Posted on February 12, 2016 by Tom McDonnell


The reformed Stability and Growth Pact (SGP) and the creation of the Irish Fiscal Advisory Council (IFAC) have enhanced supervision of Irish fiscal policy and reduced the range of feasible fiscal stances an Irish government can promise or take. This new reality was brought into sharp focus with the recent debate about 'fiscal space'. The fiscal space represents the projected amount of additional resources available for public spending over a period of time.

We know that Ireland will have successfully exited the corrective arm of the SGP at the end of 2015. However, from 2016 onwards Irish budgetary policy will be subject to the requirements of the preventive arm of the SGP as well as being subject to national budgetary rules. The preventive arm of the SGP is assessed under two pillars.

The first pillar is the structural balance rule. Any country not at its Medium-Term Budgetary Objective (MTO) is required to achieve a minimum improvement in the structural balance of more than 0.5 percentage points per annum. The Fiscal Responsibility Act 2012 says that the lower limit of the MTO shall be an annual structural balance of the general government of minus 0.5% of GDP at market prices, except where the debt to GDP ratio is significantly below 60%, in which case the lower limit is reduced to minus 1%. A 2021 MTO of minus 0.5% of potential GDP is expected to be agreed later this year between the Department of Finance (DOF) and the European Commission.

A balanced budget in structural terms is a balanced budget after adjusting for the cyclical position of the economy and is calculated net of one-off factors such as asset sales and bank bailouts. The structural balance will remain constant if expenditure grows in line with potential GDP; will improve if expenditure grows below potential GDP, and will deteriorate if expenditure grows faster than potential GDP.

The second pillar is the expenditure benchmark rule. The expenditure benchmark places a cap on the net growth rate of public expenditure for a particular year. The rate is set equal to the economy's forecast medium-term potential GDP growth rate, and is known as the reference rate. From 2016 onwards the reference rate will be updated yearly based on a forward and backward looking ten year average for the forecast growth rate of nominal potential GDP.

Public expenditure may only grow faster than the reference rate if new discretionary revenue raising measures are taken which structurally increase government revenue, for example through an increase in one of the rates for USC, CAT or VAT. On the other hand measures that structurally cut government revenue, for example a cut in a tax rate, will reduce, on a one-for-one basis, the amount by which net public expenditure is allowed to grow each year.

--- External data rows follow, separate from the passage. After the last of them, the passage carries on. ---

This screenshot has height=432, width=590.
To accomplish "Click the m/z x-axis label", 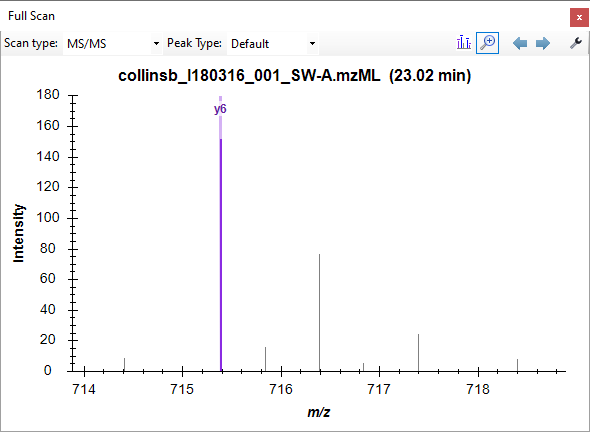I will click(x=319, y=412).
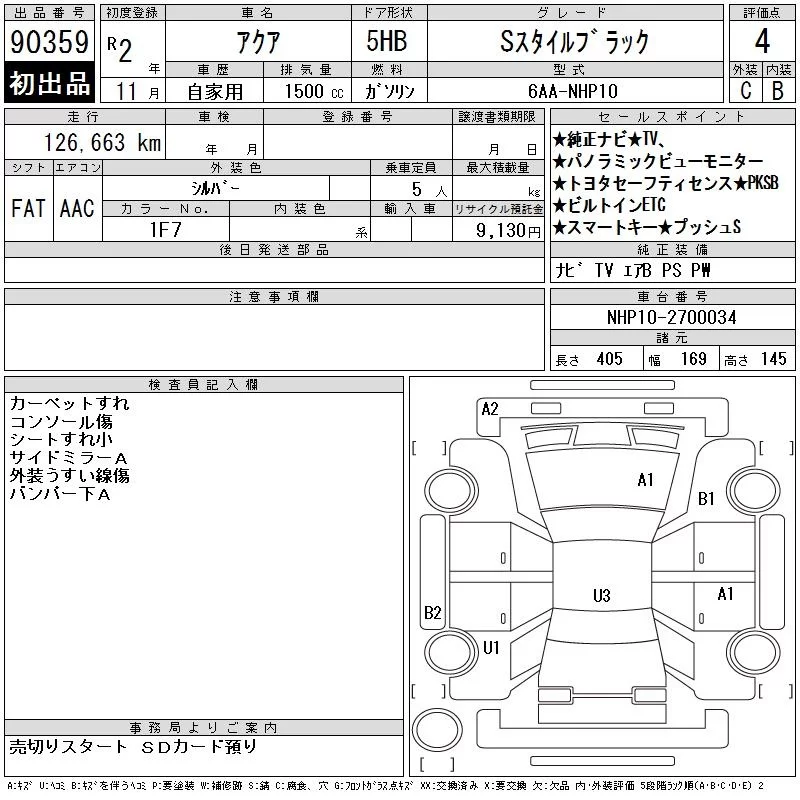Viewport: 800px width, 800px height.
Task: Click the A2 damage mark on the diagram
Action: click(x=490, y=408)
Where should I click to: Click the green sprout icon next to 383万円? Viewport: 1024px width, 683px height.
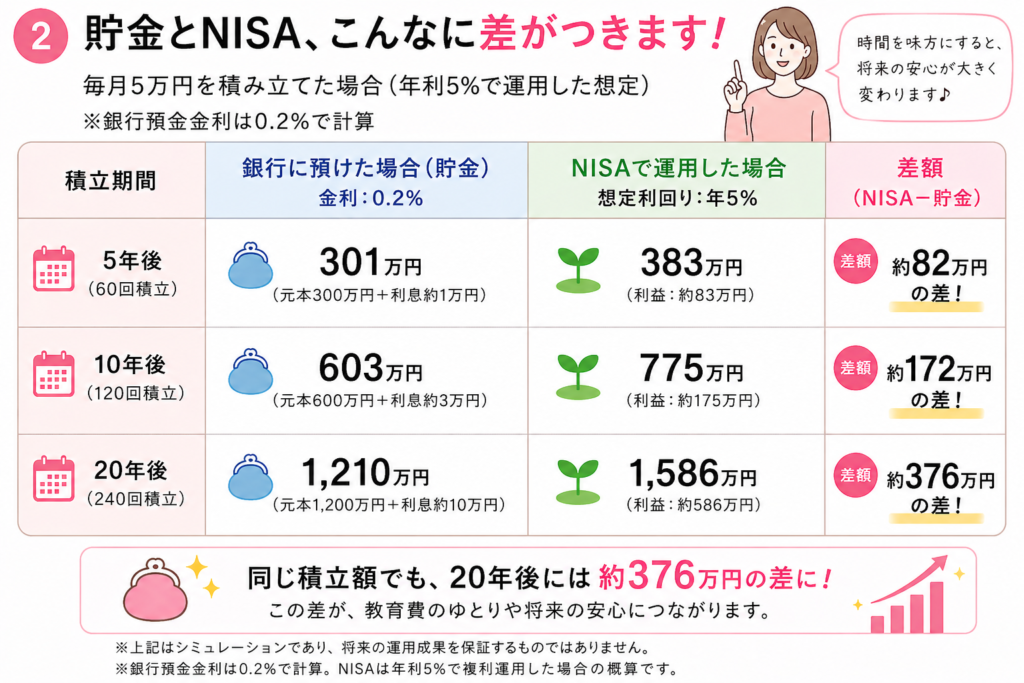577,270
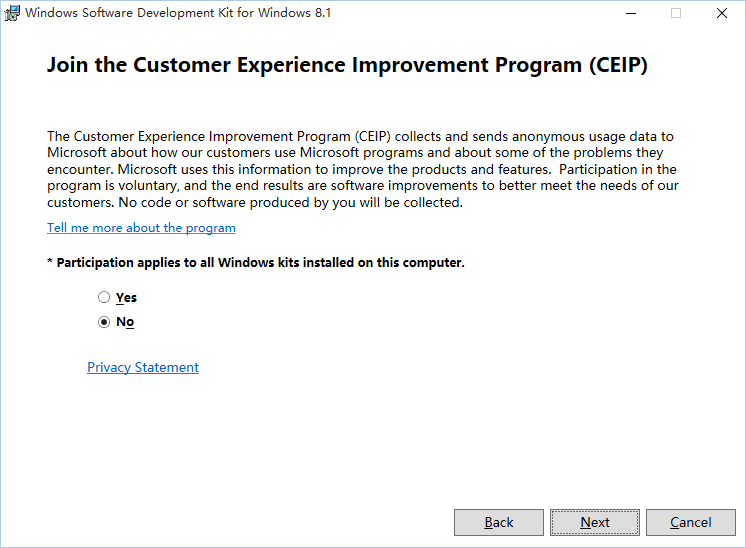Click the "No" option label text
Screen dimensions: 746x548
point(125,322)
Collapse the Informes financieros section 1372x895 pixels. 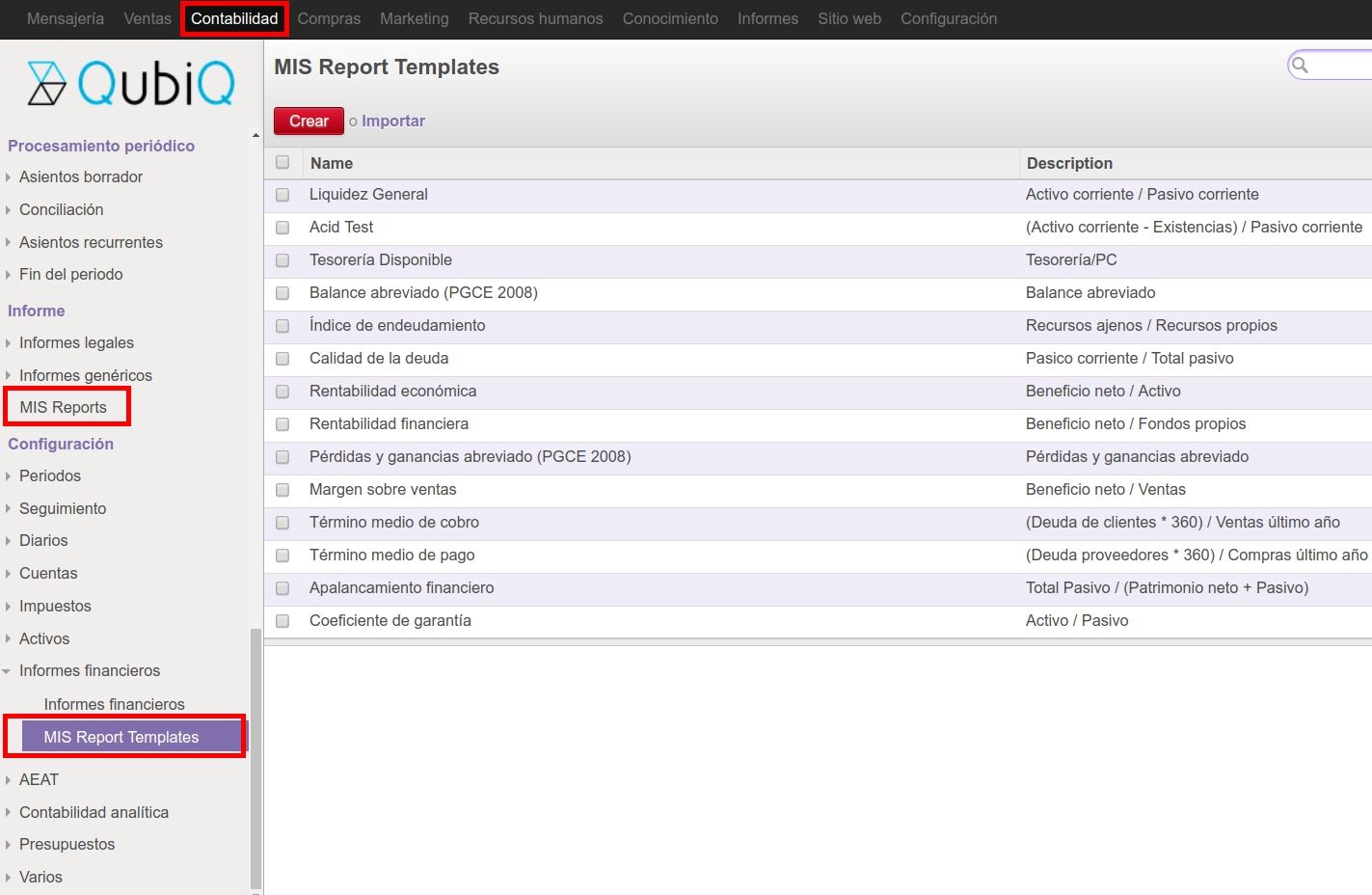tap(89, 671)
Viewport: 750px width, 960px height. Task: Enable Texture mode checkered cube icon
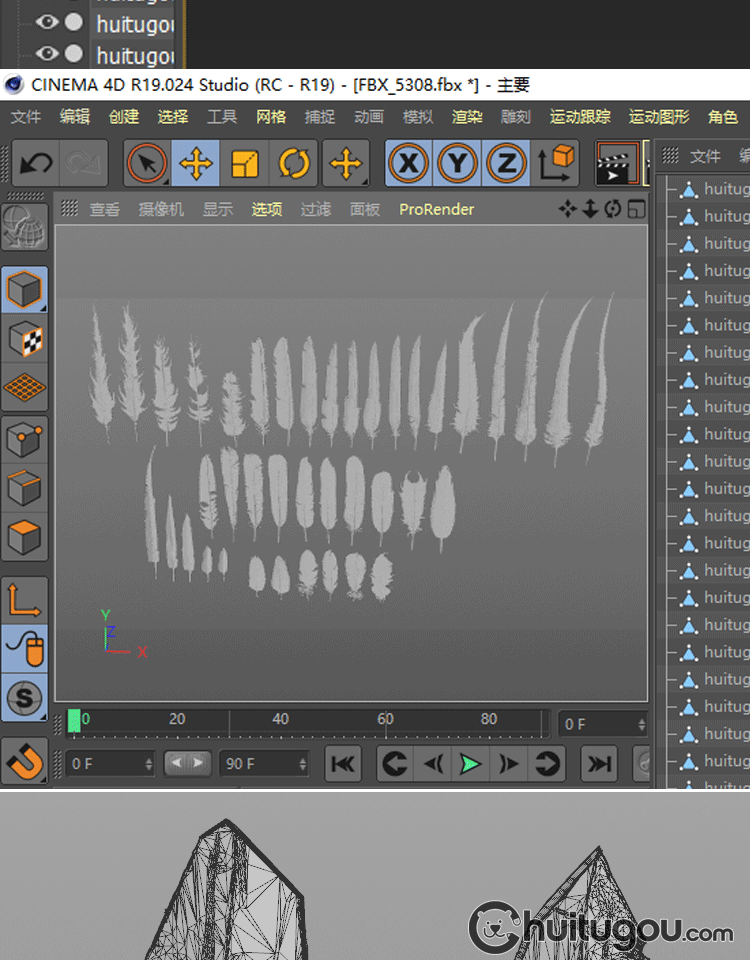point(24,340)
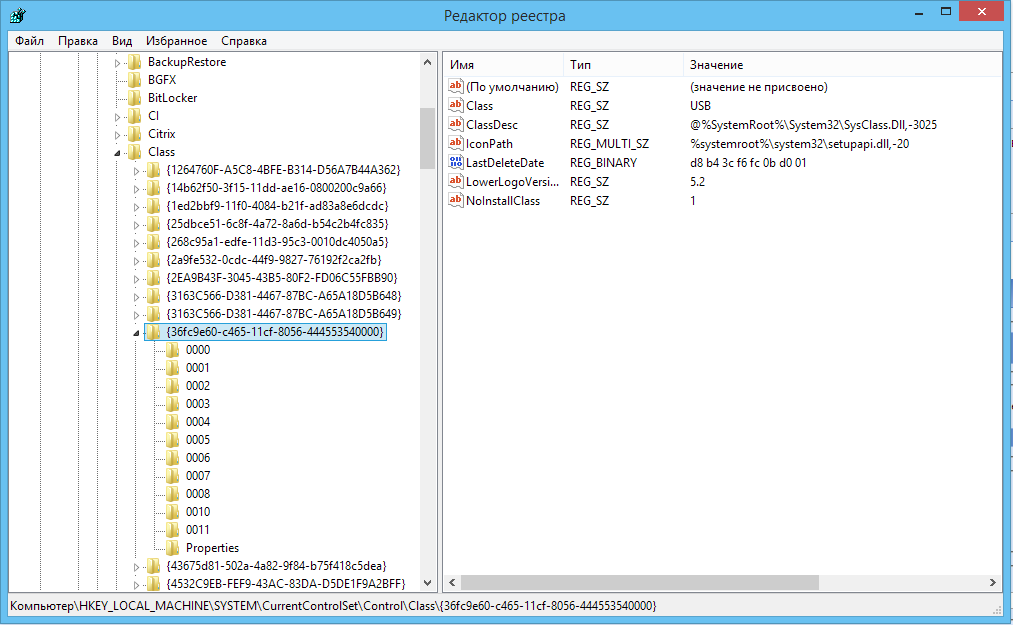This screenshot has width=1013, height=625.
Task: Click the horizontal scrollbar in values pane
Action: pyautogui.click(x=640, y=582)
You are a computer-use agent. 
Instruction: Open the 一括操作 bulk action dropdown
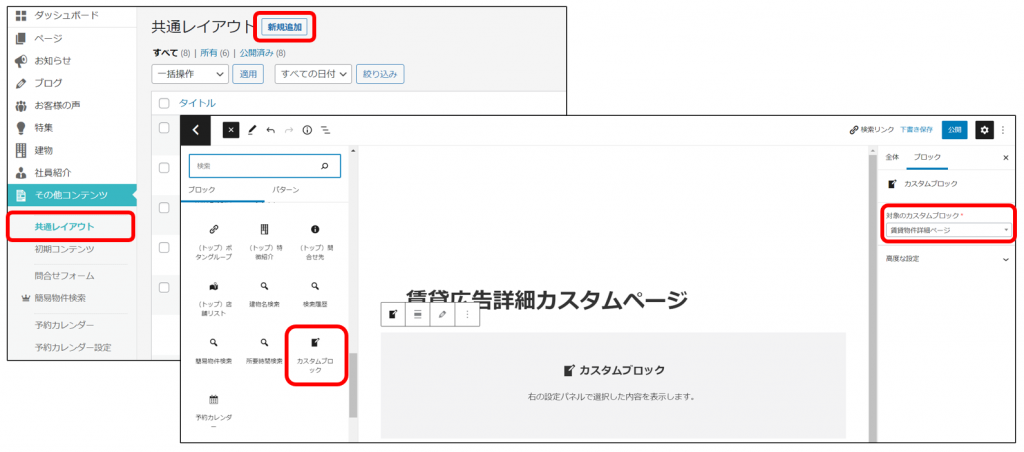(190, 73)
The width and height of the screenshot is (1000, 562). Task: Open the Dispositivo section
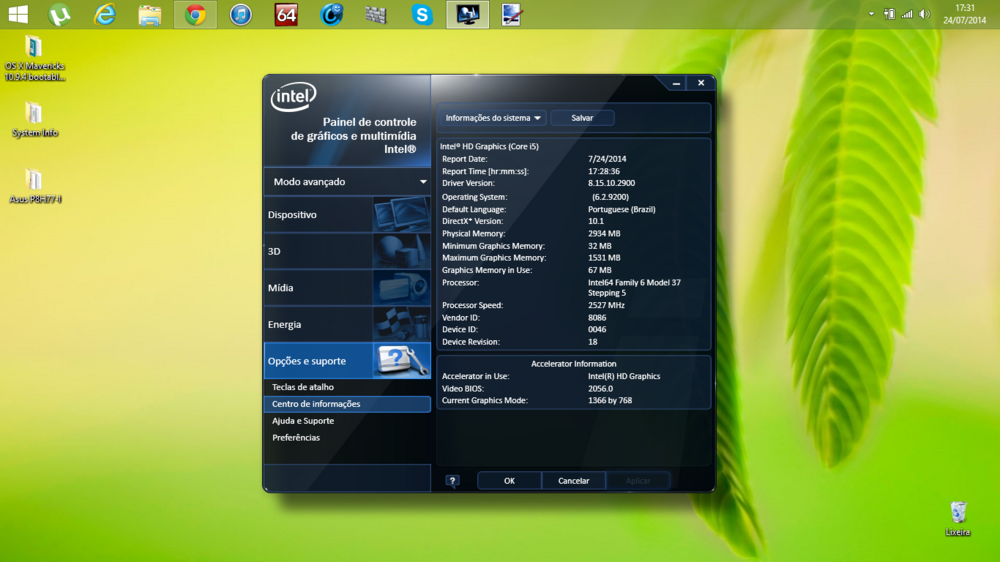(347, 215)
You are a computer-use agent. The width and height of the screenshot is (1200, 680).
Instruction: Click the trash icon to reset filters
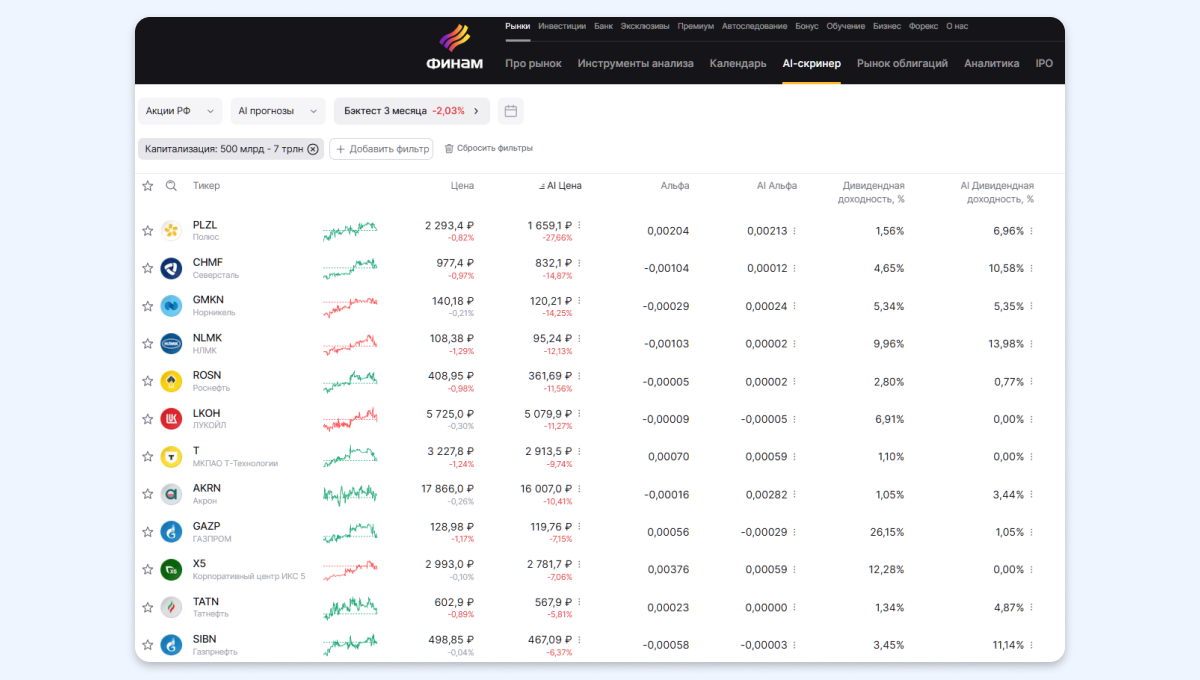pos(449,149)
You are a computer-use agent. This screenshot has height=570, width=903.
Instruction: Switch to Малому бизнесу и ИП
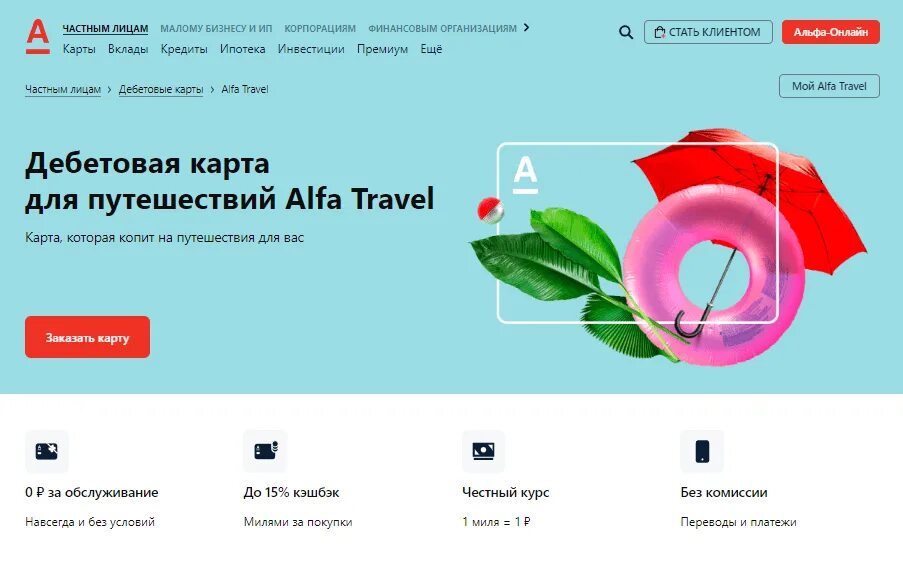click(x=216, y=28)
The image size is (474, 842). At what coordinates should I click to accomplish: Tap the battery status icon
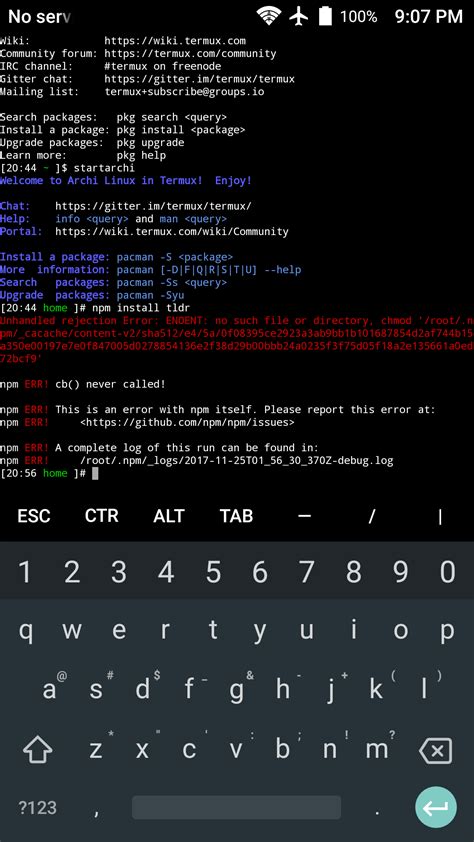coord(325,16)
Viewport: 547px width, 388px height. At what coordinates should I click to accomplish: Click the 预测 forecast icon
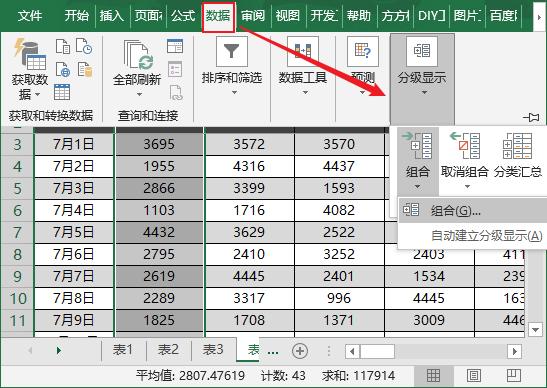[x=363, y=52]
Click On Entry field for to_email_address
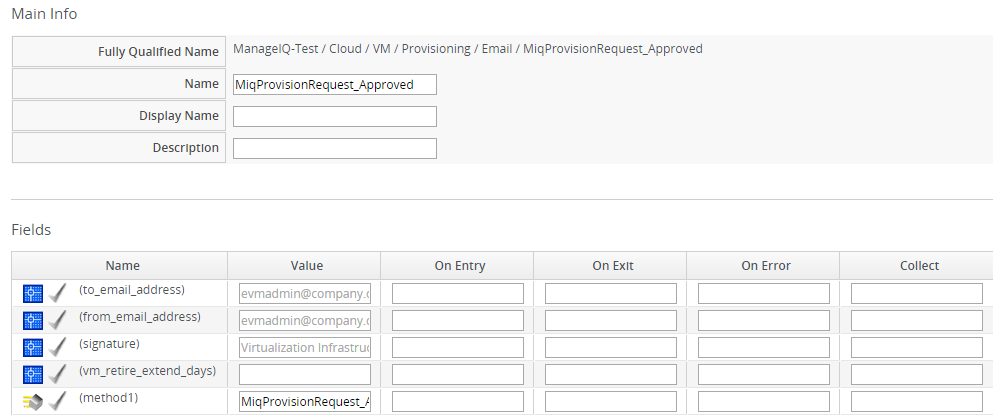Viewport: 993px width, 417px height. 457,294
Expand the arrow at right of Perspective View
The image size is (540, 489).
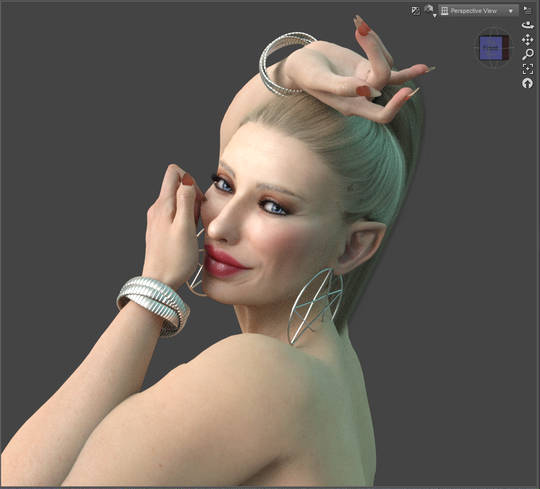click(511, 11)
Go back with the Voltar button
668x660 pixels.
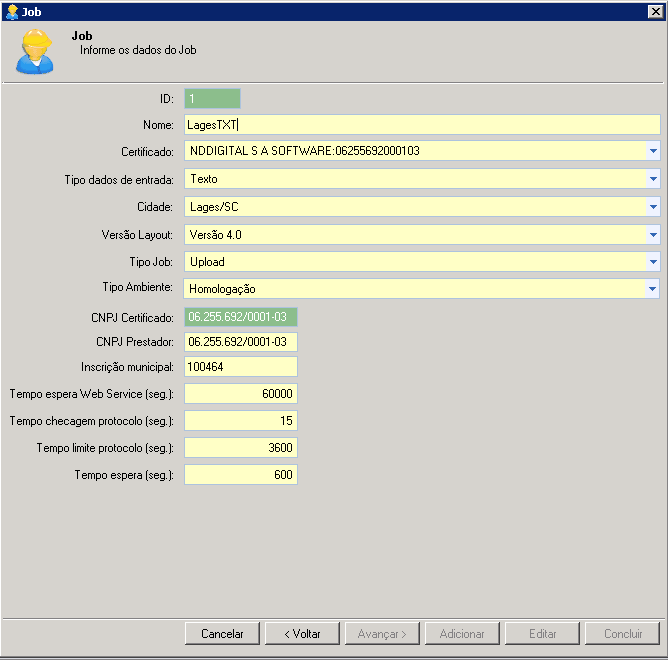pos(301,634)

Part of the expenditure benchmark rule entails the use of a convergence margin applied to every country in the preventive arm not already at its MTO. The convergence margin will ensure that Ireland's allowable growth in net expenditure is less than the reference rate for the period 2017-2019. This is because Ireland's MTO requires annual improvement of greater than 0.5 percentage points in the structural balance until the lower limit is reached. There is some debate about the true size of Ireland structural deficit and therefore how long the convergence margin needs to be applied to Ireland. Even so, it is the Commission's estimate that ultimately counts. A lower estimate for the structural deficit would imply additional fiscal space in 2019 and indeed beyond that.

The DOF have estimated (here and here), based on their forecasts of the reference rate for nominal GDP growth and the application of the convergence margin for 2017-2019, that the gross fiscal space to increase public spending over the period 2017-2021 is near to €10.9 billion and around €12.9 billion if income tax is not indexed.

Assuming non-indexation of the income tax system and accounting for certain demographic pressures and prior commitments in relation to the EU budget; the Lansdowne Road Agreement; the public capital plan, and other areas leads the DOF to estimate a net fiscal space of €8.6 billion by 2021. This amount will increase by €1.5 billion if Ireland is permitted to have a structural deficit of 0.5% instead of a balanced budget.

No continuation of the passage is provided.